RECORDS:
= Beginning of Section =

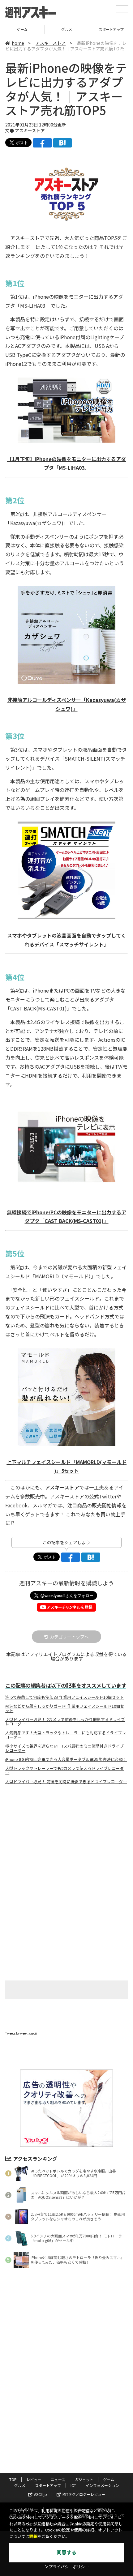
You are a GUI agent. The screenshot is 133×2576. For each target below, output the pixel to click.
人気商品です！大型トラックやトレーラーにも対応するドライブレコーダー (65, 1735)
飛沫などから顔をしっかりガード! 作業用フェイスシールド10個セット (64, 1708)
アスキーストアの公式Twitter (83, 1496)
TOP (13, 2479)
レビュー (33, 2479)
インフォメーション (102, 2485)
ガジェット (84, 2479)
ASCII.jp (40, 2494)
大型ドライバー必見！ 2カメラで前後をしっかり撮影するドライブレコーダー (65, 1721)
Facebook (16, 1505)
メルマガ (42, 1505)
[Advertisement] (66, 1841)
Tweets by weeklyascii (21, 2033)
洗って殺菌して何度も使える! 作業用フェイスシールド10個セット (64, 1697)
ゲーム (108, 2479)
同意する (66, 2553)
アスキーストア (51, 43)
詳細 (33, 2536)
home (18, 43)
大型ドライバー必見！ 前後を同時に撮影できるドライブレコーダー (66, 1781)
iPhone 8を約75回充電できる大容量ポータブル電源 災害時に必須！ (66, 1759)
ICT (73, 2485)
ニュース (58, 2479)
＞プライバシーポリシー (67, 2567)
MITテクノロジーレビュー (83, 2494)
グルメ (22, 29)
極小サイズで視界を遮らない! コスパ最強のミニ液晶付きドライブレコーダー (64, 1748)
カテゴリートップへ (69, 1637)
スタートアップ (66, 29)
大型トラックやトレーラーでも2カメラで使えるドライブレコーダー (64, 1770)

= End of Section =

WORK INSTRUCTIONS:
Your answer must be the lines from the opening line of the entries through the line holding "詳細 (33, 2536)", written out exactly and without any picture.

ANSWER TO THIS EXERCISE:
You are a GUI agent. The screenshot is 133×2576. For each target below, output the pixel to click.
人気商品です！大型トラックやトレーラーにも対応するドライブレコーダー (65, 1735)
飛沫などから顔をしっかりガード! 作業用フェイスシールド10個セット (64, 1708)
アスキーストアの公式Twitter (83, 1496)
TOP (13, 2479)
レビュー (33, 2479)
インフォメーション (102, 2485)
ガジェット (84, 2479)
ASCII.jp (40, 2494)
大型ドライバー必見！ 2カメラで前後をしっかり撮影するドライブレコーダー (65, 1721)
Facebook (16, 1505)
メルマガ (42, 1505)
[Advertisement] (66, 1841)
Tweets by weeklyascii (21, 2033)
洗って殺菌して何度も使える! 作業用フェイスシールド10個セット (64, 1697)
ゲーム (108, 2479)
同意する (66, 2553)
アスキーストア (51, 43)
詳細 (33, 2536)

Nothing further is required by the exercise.